Virtually every conflict in every relationship, both personal and professional, could have been avoided (or certainly lessened) had the communication been more effective. Electronic methods of communication add yet another lawyer to the complication.
We talk about being a better listener, which is certainly a good start. But I submit that more problems will be solved when each of us becomes a better communicator.
Good communication is hard, as exemplified by the zillions of examples of miscommunication. It requires constant awareness and practice, and a talent for mastering both effective listening and effective transmitting. Here are some tips to help you improve:
Ask questions. It’s a given that we learn more when we ask questions than when we are speaking. So ask a lot, then focus on actively listening to the responses and processing the information.

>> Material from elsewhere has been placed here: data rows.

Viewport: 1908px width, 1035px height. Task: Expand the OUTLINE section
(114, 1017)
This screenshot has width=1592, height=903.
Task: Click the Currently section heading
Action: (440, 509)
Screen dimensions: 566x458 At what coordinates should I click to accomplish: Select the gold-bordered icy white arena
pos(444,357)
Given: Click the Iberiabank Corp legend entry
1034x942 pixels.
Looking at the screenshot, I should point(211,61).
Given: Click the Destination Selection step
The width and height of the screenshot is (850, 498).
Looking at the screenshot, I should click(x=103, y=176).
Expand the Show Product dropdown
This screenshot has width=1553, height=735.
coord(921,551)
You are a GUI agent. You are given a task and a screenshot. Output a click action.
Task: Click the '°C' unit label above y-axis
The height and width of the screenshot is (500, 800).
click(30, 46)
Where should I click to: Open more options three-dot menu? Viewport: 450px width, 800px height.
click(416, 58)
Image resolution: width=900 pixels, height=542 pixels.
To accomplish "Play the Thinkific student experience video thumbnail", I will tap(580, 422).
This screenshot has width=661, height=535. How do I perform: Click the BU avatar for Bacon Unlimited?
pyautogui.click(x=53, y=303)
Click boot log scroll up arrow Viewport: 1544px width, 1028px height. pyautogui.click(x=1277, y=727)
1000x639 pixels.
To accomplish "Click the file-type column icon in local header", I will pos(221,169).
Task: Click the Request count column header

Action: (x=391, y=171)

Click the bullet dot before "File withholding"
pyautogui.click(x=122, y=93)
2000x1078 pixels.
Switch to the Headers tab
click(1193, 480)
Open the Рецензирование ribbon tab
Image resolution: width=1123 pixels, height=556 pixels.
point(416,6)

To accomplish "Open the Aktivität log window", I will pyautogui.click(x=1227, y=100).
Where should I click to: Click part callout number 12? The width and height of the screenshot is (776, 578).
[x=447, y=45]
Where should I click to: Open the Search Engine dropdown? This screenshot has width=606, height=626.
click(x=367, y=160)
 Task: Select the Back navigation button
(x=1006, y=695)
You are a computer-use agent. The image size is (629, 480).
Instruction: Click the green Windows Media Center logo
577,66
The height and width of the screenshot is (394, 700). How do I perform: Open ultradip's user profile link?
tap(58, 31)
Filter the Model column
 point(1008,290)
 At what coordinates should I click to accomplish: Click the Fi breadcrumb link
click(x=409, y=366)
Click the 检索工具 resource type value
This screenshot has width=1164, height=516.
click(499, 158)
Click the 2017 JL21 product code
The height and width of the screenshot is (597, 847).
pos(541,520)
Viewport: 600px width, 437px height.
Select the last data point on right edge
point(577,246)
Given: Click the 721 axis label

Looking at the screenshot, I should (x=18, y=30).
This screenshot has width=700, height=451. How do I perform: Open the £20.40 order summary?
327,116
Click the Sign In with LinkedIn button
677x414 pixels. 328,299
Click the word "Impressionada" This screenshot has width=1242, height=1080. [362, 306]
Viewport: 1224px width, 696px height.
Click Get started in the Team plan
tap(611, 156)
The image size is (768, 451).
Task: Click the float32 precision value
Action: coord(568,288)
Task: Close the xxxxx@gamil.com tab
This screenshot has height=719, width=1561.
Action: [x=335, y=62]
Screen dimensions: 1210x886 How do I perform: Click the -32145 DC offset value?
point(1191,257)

Dig deeper. If the questions you ask do not fully satisfy your need, ask more questions. Often that means getting beyond the “what’ and on to the “why.” The deeper you dig, the better an understanding you will gain.
If in doubt, find out. Don’t take anything for granted. If you are unsure about a procedure, a client expectation or a policy – don’t assume. The only stupid questions are the ones that are never asked.
Pick only the best and most meaningful words. Don’t waste others’ time with a lot of back-story and unimportant details. A good communicator can discern what needs to be said, and what doesn’t.
Don’t keep your knowledge inside. Share the information you have with others, in case they don’t take the initiative to ask. Discern what information will be valuable and productive, and then relate it concisely.
Emojis aren’t always a good substitute. Written communication has and always will risk misunderstanding without the cues of tone and facial expression. Emojis can sometimes add what’s missing, but even they can leave your intention misunderstood. Recognize that some things are better communicated voice-to-voice, or face-to-face.
Like anything else, being a good communicator takes thought and practice. But the time and frustrations you will save by communicating better will make your efforts well worth it.